**Exercise instructions**. From the data that follows, print exactly the lines starting at the one containing "Click the help icon beside ChatGPT系列" and ending at the one containing "Click the Calendar"; include both of them and nothing more.

Source records
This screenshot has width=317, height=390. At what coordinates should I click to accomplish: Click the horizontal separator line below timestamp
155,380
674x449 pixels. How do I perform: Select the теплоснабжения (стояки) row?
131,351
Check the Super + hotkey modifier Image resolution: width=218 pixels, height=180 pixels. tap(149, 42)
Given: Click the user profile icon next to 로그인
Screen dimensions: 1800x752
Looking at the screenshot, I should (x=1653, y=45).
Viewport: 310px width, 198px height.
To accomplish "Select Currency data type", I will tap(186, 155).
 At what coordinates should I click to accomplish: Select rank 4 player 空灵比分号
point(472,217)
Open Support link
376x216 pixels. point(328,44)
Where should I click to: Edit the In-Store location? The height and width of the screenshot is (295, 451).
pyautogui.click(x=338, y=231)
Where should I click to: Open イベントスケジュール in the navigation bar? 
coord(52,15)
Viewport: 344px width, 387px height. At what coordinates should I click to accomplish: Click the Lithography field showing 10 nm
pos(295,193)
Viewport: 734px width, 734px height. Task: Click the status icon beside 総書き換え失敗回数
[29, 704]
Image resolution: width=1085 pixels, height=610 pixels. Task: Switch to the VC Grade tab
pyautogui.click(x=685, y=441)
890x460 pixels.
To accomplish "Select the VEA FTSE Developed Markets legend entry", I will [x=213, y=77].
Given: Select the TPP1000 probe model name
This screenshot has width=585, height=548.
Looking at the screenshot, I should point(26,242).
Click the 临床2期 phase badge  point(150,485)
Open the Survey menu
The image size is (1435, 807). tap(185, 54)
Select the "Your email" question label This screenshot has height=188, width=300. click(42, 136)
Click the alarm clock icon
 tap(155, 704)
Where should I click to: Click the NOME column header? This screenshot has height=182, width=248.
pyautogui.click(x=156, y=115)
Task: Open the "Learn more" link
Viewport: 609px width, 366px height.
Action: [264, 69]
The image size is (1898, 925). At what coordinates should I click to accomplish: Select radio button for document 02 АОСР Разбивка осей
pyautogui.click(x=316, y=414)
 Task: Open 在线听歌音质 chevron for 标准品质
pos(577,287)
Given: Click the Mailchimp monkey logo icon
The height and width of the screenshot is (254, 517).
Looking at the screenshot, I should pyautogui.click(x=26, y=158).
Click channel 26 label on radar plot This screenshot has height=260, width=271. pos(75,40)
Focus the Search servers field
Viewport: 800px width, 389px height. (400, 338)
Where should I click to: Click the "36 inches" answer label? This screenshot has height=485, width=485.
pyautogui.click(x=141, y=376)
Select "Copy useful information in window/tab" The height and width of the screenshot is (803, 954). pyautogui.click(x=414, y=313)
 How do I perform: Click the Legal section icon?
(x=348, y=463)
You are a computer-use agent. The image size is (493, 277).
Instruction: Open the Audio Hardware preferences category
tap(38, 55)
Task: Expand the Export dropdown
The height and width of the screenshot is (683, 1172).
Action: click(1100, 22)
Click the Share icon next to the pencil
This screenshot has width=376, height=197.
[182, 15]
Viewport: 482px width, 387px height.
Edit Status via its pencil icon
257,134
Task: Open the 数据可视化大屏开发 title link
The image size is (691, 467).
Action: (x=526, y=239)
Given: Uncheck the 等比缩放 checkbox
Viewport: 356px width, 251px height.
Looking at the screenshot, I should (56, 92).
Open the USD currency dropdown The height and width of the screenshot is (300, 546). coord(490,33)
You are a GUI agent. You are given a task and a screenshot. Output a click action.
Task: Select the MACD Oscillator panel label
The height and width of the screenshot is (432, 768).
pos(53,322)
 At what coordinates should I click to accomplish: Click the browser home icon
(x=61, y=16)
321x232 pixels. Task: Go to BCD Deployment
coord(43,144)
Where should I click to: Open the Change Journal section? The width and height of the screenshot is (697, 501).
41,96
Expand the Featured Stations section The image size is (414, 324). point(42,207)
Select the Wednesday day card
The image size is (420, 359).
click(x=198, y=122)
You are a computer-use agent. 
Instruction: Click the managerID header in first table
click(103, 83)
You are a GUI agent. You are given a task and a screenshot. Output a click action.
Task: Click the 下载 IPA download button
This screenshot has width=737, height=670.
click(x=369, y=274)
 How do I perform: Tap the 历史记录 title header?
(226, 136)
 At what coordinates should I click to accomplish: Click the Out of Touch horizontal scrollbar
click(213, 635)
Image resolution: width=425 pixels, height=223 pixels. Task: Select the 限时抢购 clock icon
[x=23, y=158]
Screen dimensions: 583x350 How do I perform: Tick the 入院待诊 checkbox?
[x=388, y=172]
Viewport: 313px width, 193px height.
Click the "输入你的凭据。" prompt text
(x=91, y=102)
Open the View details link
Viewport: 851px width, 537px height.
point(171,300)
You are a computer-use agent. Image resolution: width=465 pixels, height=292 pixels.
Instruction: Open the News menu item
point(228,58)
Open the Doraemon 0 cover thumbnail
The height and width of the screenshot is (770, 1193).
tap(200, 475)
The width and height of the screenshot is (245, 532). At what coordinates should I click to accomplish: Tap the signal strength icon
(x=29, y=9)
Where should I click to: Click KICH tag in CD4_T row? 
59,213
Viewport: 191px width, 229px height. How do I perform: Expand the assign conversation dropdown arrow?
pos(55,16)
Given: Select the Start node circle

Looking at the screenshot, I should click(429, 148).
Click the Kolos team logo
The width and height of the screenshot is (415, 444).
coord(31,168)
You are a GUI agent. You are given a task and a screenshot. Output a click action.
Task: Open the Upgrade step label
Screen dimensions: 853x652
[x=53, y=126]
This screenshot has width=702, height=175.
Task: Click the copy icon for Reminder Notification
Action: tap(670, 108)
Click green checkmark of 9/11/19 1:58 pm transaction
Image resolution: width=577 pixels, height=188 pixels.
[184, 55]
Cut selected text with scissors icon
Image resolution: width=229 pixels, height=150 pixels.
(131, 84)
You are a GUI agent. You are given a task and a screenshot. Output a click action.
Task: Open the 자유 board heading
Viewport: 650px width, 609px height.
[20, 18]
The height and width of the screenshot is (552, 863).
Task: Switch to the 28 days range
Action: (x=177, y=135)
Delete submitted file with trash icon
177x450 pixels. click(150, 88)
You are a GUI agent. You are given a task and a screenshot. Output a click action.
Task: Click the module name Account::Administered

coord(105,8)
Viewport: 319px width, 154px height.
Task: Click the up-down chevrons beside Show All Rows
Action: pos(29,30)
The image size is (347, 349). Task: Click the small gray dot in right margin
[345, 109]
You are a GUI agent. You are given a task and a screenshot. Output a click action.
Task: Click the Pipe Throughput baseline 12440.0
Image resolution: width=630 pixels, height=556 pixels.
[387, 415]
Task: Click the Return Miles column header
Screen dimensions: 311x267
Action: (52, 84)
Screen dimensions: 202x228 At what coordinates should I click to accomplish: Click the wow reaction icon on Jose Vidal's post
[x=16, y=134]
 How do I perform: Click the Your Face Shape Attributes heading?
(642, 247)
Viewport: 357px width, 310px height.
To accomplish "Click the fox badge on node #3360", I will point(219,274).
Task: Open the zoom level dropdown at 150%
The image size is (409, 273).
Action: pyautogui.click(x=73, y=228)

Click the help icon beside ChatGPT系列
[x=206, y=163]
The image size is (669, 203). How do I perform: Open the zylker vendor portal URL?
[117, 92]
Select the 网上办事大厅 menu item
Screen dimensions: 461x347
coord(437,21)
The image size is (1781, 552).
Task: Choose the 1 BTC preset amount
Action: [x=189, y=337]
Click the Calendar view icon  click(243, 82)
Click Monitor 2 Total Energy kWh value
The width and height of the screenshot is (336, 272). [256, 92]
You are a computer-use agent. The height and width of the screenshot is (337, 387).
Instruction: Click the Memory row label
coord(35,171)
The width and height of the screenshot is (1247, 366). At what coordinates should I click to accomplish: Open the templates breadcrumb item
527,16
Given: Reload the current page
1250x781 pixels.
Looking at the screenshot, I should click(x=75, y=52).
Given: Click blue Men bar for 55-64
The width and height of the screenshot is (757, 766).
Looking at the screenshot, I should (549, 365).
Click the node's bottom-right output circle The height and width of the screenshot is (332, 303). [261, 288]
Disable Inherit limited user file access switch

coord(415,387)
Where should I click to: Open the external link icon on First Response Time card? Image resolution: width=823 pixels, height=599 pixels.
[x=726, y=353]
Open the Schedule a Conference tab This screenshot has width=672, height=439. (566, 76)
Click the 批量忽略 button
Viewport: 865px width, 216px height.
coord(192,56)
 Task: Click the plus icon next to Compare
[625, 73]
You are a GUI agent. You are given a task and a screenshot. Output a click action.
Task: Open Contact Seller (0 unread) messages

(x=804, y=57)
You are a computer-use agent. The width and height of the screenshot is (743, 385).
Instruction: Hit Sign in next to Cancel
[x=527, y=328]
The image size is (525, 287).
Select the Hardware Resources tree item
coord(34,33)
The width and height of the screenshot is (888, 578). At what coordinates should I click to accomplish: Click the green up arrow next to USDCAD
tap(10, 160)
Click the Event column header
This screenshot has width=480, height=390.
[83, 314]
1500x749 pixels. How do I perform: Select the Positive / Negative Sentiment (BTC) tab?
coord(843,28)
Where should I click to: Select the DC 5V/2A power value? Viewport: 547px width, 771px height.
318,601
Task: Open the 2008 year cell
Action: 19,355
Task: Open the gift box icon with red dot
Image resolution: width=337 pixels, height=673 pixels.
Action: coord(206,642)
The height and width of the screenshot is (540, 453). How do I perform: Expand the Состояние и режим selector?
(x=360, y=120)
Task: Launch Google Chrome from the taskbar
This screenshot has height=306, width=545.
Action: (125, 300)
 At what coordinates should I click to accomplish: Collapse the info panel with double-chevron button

**Output for this task**.
Click the help icon beside ChatGPT系列
[x=206, y=163]
The image size is (669, 203). How do I perform: Open the zylker vendor portal URL?
[117, 92]
Select the 网上办事大厅 menu item
Screen dimensions: 461x347
coord(437,21)
The image size is (1781, 552).
Task: Choose the 1 BTC preset amount
Action: [x=189, y=337]
Click the Calendar view icon  click(243, 82)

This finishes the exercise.